In other words, the church cannot assume that the post-Christian population will enter our traditional church buildings. As a result, church planters need to consider creative venues outside the normal walls of the church buildings. Chris Sorenson is an example of an entrepreneurial church planter in Chattanooga, TN.[2]
The Camp House is a coffee shop and café that serves high-quality coffee and food throughout the day. On the summer night that I visited, the Camp House advertised daily evening entertainment with a cover charge. Seated at one of the tables scattered throughout the building on a Saturday evening, I enjoyed local musicians along with 50-75 others, largely millennials. The lighting near the coffee bar reflected a more contemporary appeal while the lighting and artwork became more “ancient” as one moved closer to the stage that displayed a Byzantine mosaic in the background. This artistic expression of the “ancient-future” church motivated Chris and the church planting team. On Sunday morning, the tables were moved to the side, and rows of chairs were arranged to accommodate roughly 150 people for the Anglican worship service. This church plant has now replicated itself in two other coffee shops in Chattanooga with further expansion plans already in the works.[3]

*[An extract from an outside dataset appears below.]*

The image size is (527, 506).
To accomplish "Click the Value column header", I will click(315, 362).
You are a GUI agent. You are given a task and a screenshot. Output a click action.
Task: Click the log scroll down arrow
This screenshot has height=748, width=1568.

In the past, perhaps churches have been planted in venues that are too limited in their ability to connect with people in their daily patterns of life and work, much like how the bonsai tree is limited in its growth. A bonsai tree that was planted over 50 years ago will often have a thick trunk and knotted branches with a full display of leaves. Normally, families would enjoy having a picnic under the shade of a 50-year-old tree. What is unique about the bonsai tree, however, is that the treetop only rises knee high. Standing at slightly over two feet high, the bonsai tree looks just like an ordinary tree except for its unusually small size.[4] What has limited the growth of this tree that would normally tower over a five-story building? The small container is the culprit since it stifles the roots, thereby restricting tree growth to a fraction of its normal size.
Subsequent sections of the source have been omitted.